#### AIM:
Would you repeat the rows below word for word, leaving the pictures out?

* Begin GIVEN ENTRIES *

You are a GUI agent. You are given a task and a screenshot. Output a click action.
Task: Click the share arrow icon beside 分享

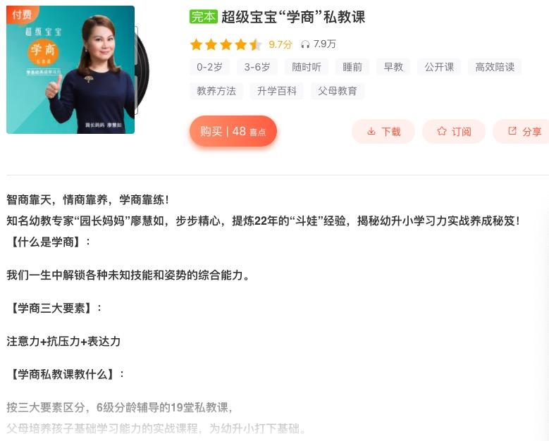[512, 131]
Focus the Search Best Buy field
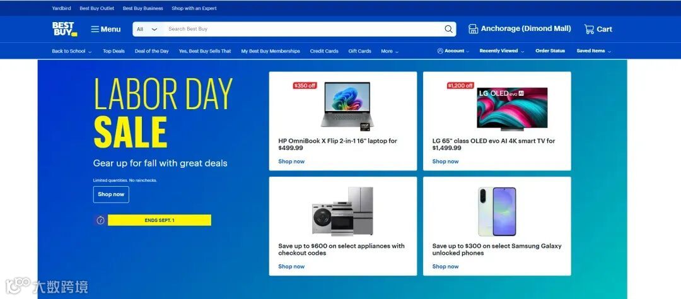681x299 pixels. click(x=303, y=29)
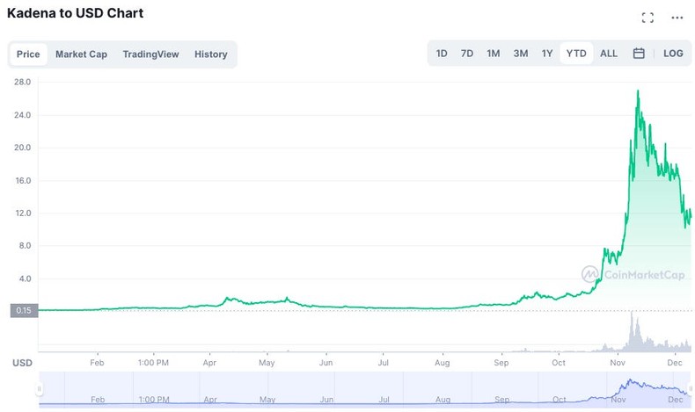
Task: Click the November peak on price chart
Action: pos(638,91)
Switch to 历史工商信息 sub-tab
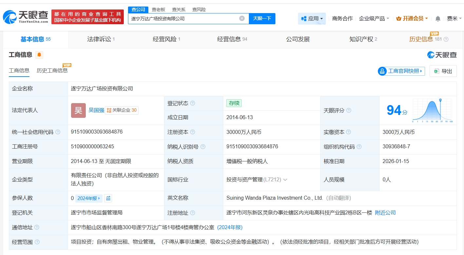 click(x=52, y=70)
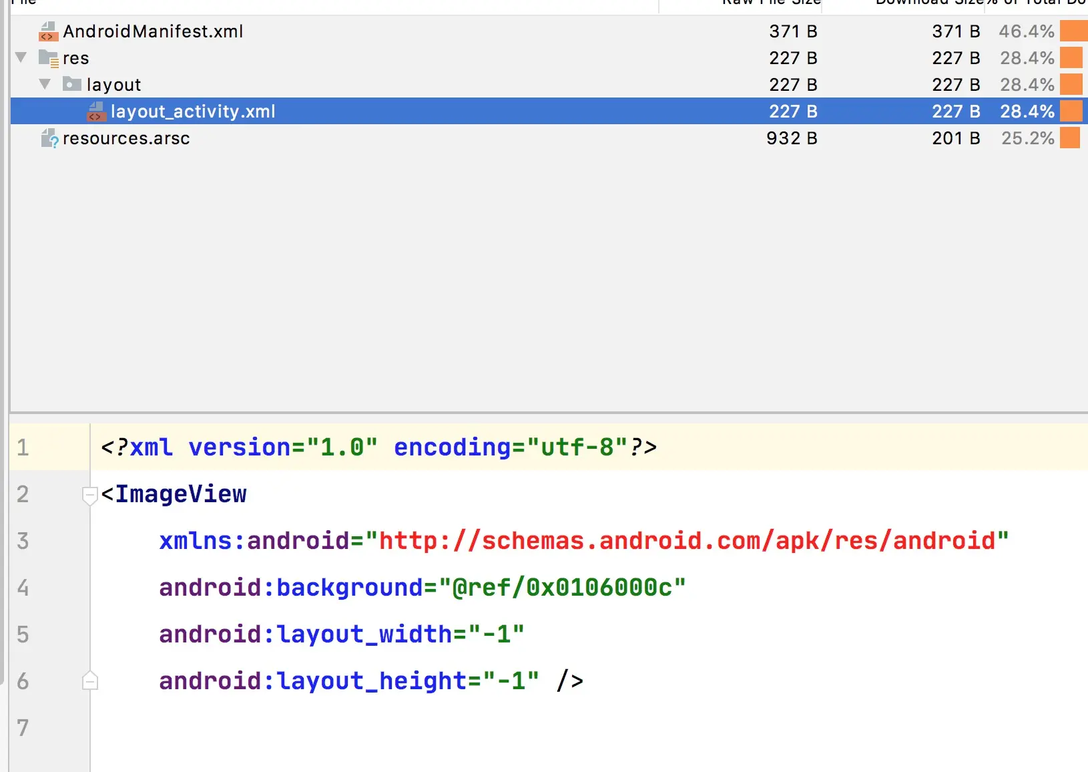Collapse the res folder tree node
Viewport: 1088px width, 772px height.
[21, 57]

* End GIVEN ENTRIES *

#### FULL OUTPUT:
You are a GUI agent. You are given a task and a screenshot. Output a click action.
Task: Click the share arrow icon beside 分享

[512, 131]
Focus the Search Best Buy field
681x299 pixels. click(x=303, y=29)
Task: Click the November peak on price chart
Action: pos(638,91)
Switch to 历史工商信息 sub-tab
 click(x=52, y=70)
Collapse the res folder tree node
Viewport: 1088px width, 772px height.
[21, 57]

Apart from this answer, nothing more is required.